Ayer, el Ejército informó de la explosión de minas al paso de un grupo de soldados en Caloto (departamento del Cauca) que desencadenó, al parecer, un intercambio de disparos.
El ministro de Defensa, Juan Carlos Pinzón, expresó ayer que será “muy difícil” verificar el cumplimiento del cese al fuego, porque, según sus palabras, “ese grupo terrorista de las FARC ha hecho uso de bandas criminales para, por intermedio de ellas, cometer algunos de sus actos criminales”.
La posición inamovible del Gobierno contrasta con la opinión de algunos críticos, que consideran debería ser recíproco, pero en general todos coinciden en que el anuncio de las FARC dota al proceso de paz de una mayor esperanza.
“Es una decisión que hay que recibir positivamente porque conlleva un desescalamiento del conflicto”, afirmó el doctor en Ciencia Política Alejo Vargas.

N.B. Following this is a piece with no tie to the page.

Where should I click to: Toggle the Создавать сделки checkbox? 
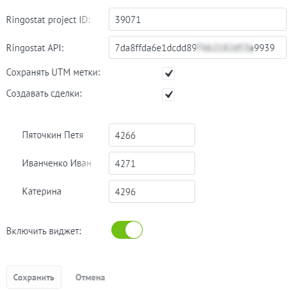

Aún así, Vargas cree que “de ninguna manera obliga al Gobierno a una reciprocidad”, al justificar este argumento en el hecho de que en Colombia “hay una multiplicidad de violencias, lo que hace difícil a la fuerza pública aceptar un alto el fuego habiendo otros actores de violencia”, como el Ejército de Liberación Nacional (ELN), y a las bandas dedicadas al narcotráfico y la extorsión, nacidas en 2006.